◆ INSTRUCTIONS FOR THE TASK ◆
Produce exactly the lines from the one holding "Expand the Care Plan Overview chevron" through the last line of the data below, with every picture left out.

◆ RECORD SET ◆
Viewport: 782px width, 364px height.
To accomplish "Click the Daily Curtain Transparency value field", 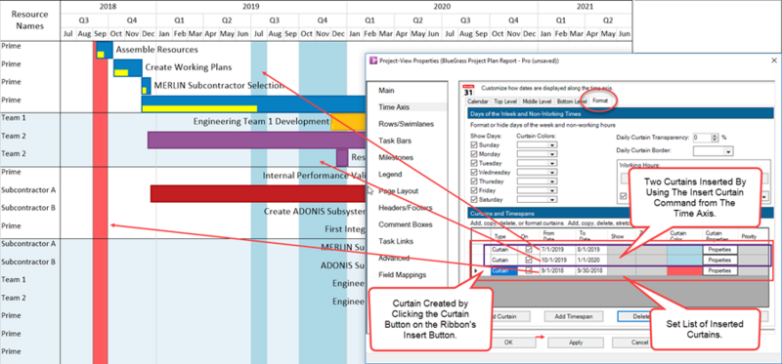I will (x=702, y=138).
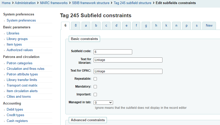Switch to subfield tab h
Viewport: 220px width, 125px height.
pyautogui.click(x=156, y=26)
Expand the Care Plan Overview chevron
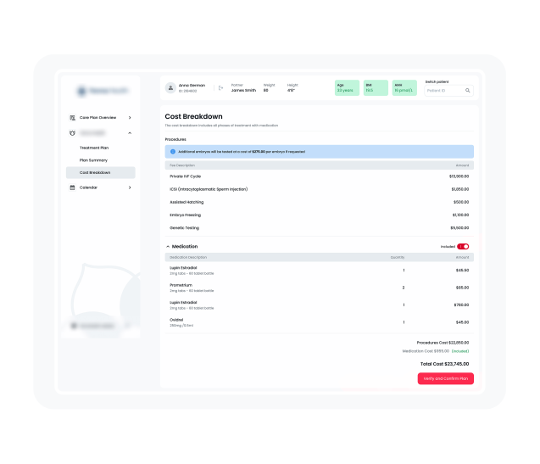 [x=130, y=117]
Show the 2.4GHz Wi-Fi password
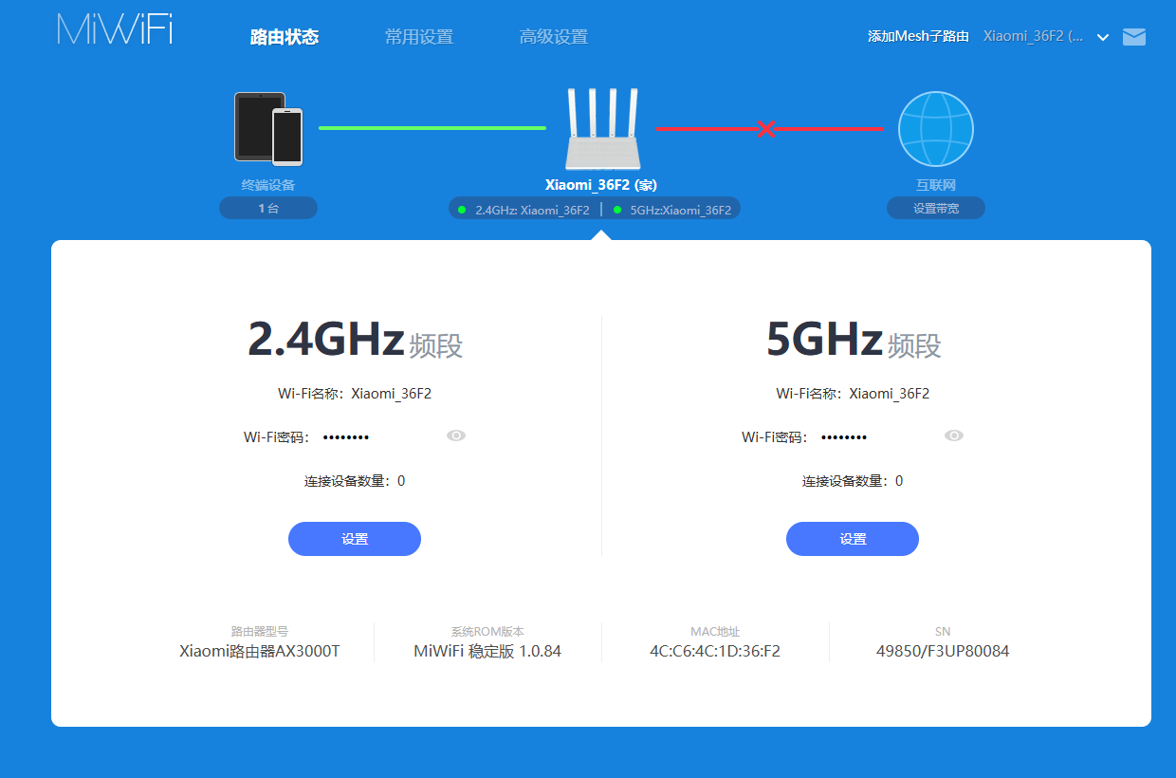Screen dimensions: 1176x778 tap(456, 435)
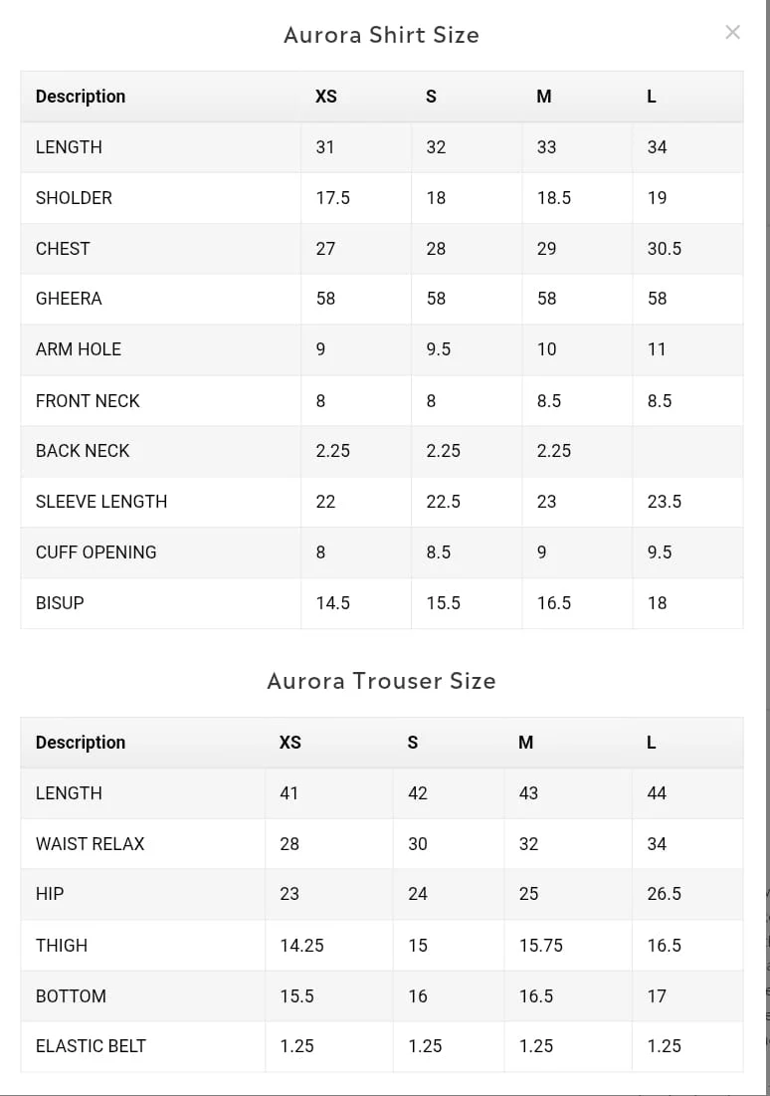Image resolution: width=770 pixels, height=1096 pixels.
Task: Select the GHEERA row label
Action: [69, 299]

◆ TASK OUTPUT ◆
Expand the Care Plan Overview chevron
 [x=130, y=117]
Show the 2.4GHz Wi-Fi password
Screen dimensions: 1176x778 tap(456, 435)
Image resolution: width=770 pixels, height=1096 pixels.
Task: Select the GHEERA row label
Action: [69, 299]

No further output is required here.